Jakarta –
Keramaian tentang pernyataan pejabat Kemendikbud soal pendidikan tinggi termasuk tertiary education, turut disinggung dalam rapat kerja Komisi X DPR RI bersama Mendikbudristek Nadiem Makaim. Dirjen Pendidikan Tinggi dan Ristek Abdul Haris memberi penjelasan mengenai hal tersebut.
Wakil Ketua Komisi X DPR RI Dede Yusuf yang mengawali pertanyaan ke Kemendikbud mengenai pernyataan Sekretaris Direktorat Jenderal Pendidikan Tinggi, Riset, dan Teknologi Kemendikbudristek, Tjitjik Sri Tjahjandarie, bahwa pendidikan pendidikan tinggi bersifat tertiary education.
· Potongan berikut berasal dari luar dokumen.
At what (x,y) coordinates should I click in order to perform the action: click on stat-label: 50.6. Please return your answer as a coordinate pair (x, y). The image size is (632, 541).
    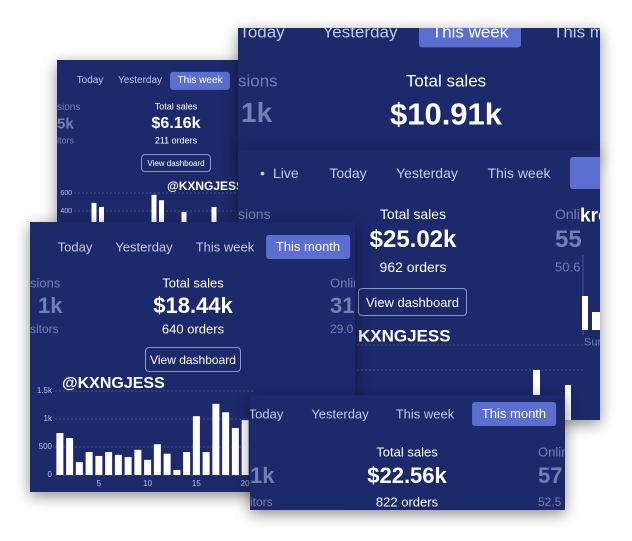
    Looking at the image, I should click on (568, 267).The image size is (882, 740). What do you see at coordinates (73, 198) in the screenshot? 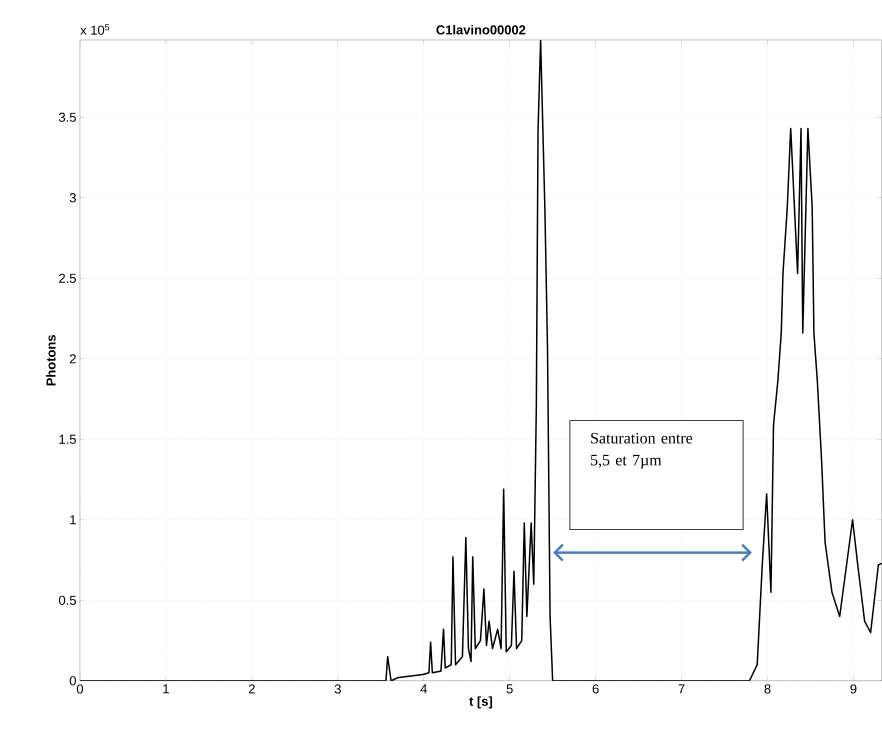
I see `y-tick-label: 3` at bounding box center [73, 198].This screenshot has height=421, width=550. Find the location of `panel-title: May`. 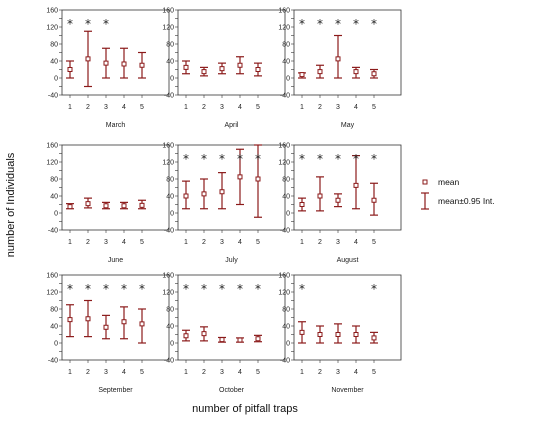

“Kita ingin bertanya masalahnya bukan soal sekunder atau tersier saja tetapi apakah bonus demokrasi ke depan mau kita capai dengan kita hanya mengandalkan wajib belajar 12 tahun,” ujar Dede dalam rapat kerja di Gedung DPR RI, Senayan, Jakarta, Selasa (21/5/2024).
Sentilan serupa juga disampaikan oleh wakil ketua Komisi X DPR lainnya, Abdul Fikri Faqih. Ia meminta penjelasan apakah pendidikan di Indonesia merupakan kebutuhan untuk publik atau hanya bagi perseorangan.
“Ini kalau public goods ya berarti APBN harus datang, harus hadir, berarti harus banyak, nggak bisa pendidikan murah itu nampaknya tidak ada di negara lain. Negara lain juga alokasinya besar-besar semuanya,” kata Fikri.
“Jadi kalau nanti cenderung ke itu komersialisasi dan sebagainya ya sudah jangan dibawa Kemendikbudristek, ya di bawah BUMN saja. Jadi mungkin PT penyedia jasa pendidikan Indonesia umpamanya begitu,” lanjutnya.
Dirjen Dikti lantas menjawab kritikan itu. Dia mengatakan pendidikan adalah hal yang utama dan pihaknya akan terus meningkatkan kualitas pendidikan di Indonesia.
“Dan saya pikir sama dari catatan Pak Fikri terkait dengan tersier kami juga memahami bahwa ini terus terang kita akan coba memanfaatkan bahwa pendidikan ini adalah sesuatu yang utama sehingga kita bisa terus meningkatkan dari sisi kualitas sumber daya manusia Indonesia ke depan,” ujar Haris.
“Dan juga untuk terus meningkatkan dari sisi kualitas dan relevansinya agar tentu kita menghasilkan SDM unggul yang bisa membawa Indonesia Maju, Indonesia Emas 2045,” imbuhnya.